Midwest Future Games Recap Part 1: Pitchers show dominance

Team Missouri went an impressive 2-0-1 this past weekend at the Midwest Future Games powered by Under Armour. The second annual event , which featured the best Class of 2014 prospects from six states, drew D1 schools from all over the country. 

Talent from Missouri was all the buzz from the coaches in attendance, with power at the plate and dominate pitching performances over the two day event. Missouri defeated Indiana (12-8), tied Pennsylvania (3-3) and defeated Ohio (10-5). 

On the mound, four pitchers saw their fastballs reach 88-mph or better, led by Storm Rynard, a 6-foot, 172-pound RHP who hit 90 mph numerous times in his three innings of work, complimented by a sharp 77-79-mph slider that was un-hittable. Rynard recently committed to the University of Arkansas. Alex Lange (Lee’s Summit West) justified his No. 1 overall ranking in the Class of 2014 throwing four innings and showing off an electric fastball that topped at 89-mph and a knee buckling 81-mph slider.

RHP Zack Engelken from Blue Valley West (KS) made a name for himself, going three and two-thirds innings with pinpoint control and fastball that topped out at 87-mph. He has a long 6-foot-4, 200-pound frame that is built for the next level.  6-foot-4, 190-pound Brady Feigl (Parkway Central) made a name for himself, with an 86-88-mph fastball and a straight change up that is a legit out pitch. Feigl saw his stock rise in the books of college coaches in attendance, and will see a bump in his ranking.  Cole Dupont (Lafayette) rebounded from a tough performance on Saturday to throw three innings of one hit ball, allowing one earned run, and showing the ability to throw strikes and hit his spots.

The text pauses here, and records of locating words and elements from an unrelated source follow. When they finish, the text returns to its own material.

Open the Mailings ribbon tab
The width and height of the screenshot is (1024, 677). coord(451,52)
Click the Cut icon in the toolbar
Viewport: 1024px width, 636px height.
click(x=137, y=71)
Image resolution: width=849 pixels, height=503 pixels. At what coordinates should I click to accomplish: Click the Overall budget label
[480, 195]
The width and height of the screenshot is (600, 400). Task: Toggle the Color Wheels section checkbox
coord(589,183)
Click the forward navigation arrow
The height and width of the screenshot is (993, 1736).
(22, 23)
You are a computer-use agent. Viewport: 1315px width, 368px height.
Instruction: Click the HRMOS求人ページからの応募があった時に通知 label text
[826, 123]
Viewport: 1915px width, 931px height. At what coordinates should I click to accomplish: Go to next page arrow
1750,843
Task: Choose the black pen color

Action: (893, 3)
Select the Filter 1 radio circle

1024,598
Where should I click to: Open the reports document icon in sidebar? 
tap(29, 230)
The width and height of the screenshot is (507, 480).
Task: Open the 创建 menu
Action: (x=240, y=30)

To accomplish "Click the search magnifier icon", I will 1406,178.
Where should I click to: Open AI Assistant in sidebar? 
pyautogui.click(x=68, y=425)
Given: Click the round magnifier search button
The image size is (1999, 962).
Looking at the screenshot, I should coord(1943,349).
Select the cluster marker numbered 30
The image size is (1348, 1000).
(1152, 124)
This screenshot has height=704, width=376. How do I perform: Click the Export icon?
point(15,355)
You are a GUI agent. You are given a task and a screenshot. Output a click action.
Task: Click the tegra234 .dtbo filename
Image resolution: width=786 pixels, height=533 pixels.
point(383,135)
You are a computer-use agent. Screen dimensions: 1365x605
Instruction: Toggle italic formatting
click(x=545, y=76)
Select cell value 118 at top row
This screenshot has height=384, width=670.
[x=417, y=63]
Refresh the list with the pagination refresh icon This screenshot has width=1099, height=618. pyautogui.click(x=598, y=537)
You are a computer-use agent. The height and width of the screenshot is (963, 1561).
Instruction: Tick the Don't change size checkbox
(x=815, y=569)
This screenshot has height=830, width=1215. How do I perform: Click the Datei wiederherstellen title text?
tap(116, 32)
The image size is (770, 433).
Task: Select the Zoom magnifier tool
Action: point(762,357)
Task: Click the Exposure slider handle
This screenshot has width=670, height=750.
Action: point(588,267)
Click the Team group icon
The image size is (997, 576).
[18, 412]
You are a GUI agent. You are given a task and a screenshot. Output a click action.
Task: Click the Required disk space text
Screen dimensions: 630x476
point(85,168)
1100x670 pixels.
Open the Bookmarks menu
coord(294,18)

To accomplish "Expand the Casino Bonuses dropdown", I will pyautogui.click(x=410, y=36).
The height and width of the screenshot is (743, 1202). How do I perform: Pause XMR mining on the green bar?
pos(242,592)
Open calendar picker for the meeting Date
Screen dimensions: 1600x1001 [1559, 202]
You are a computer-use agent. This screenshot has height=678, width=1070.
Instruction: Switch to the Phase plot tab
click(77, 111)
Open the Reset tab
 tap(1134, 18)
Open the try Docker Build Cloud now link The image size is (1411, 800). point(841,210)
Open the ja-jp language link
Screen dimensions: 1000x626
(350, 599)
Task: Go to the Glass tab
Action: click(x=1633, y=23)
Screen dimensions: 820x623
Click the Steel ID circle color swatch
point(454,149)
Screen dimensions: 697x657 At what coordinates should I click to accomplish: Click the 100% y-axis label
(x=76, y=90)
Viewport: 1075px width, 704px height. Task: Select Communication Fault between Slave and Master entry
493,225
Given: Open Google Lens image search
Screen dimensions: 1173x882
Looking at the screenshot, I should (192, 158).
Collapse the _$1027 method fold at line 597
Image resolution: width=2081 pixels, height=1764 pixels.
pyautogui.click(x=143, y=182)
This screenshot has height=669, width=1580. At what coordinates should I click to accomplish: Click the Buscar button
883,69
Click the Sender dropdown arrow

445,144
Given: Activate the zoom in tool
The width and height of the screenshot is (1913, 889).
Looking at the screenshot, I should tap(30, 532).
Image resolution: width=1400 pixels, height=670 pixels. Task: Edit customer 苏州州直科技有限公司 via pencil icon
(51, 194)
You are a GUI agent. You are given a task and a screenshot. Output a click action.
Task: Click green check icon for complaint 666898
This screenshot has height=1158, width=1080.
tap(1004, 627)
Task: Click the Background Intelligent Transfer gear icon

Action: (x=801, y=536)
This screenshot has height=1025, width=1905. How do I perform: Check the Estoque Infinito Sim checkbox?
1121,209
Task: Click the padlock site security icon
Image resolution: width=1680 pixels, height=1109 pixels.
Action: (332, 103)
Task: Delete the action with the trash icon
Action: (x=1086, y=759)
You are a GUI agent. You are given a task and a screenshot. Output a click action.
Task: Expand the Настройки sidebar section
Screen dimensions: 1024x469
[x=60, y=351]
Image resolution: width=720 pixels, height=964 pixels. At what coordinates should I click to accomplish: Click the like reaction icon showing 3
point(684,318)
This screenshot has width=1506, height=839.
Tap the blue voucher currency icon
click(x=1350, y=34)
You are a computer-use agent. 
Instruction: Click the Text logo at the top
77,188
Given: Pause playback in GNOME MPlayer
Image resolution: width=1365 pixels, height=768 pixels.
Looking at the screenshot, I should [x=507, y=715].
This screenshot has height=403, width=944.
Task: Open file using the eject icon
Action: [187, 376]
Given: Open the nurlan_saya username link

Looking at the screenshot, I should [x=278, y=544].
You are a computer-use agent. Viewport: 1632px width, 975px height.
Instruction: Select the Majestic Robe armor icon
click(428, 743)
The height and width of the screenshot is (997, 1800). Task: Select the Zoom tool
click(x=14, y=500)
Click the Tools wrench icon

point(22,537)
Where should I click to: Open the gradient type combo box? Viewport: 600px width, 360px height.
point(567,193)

Perhaps the biggest surprise on the mound was RHP Brad Archer from Lebanon HS. The 6-foot, 155-pounder saw his stock rise, sitting 86-88-mph, and as his frame continues to fill out, has the tools to be a consistent upper 80’s arm. Archer showed some feel for his breaking ball and change up, producing ground ball after ground ball in four innings of work.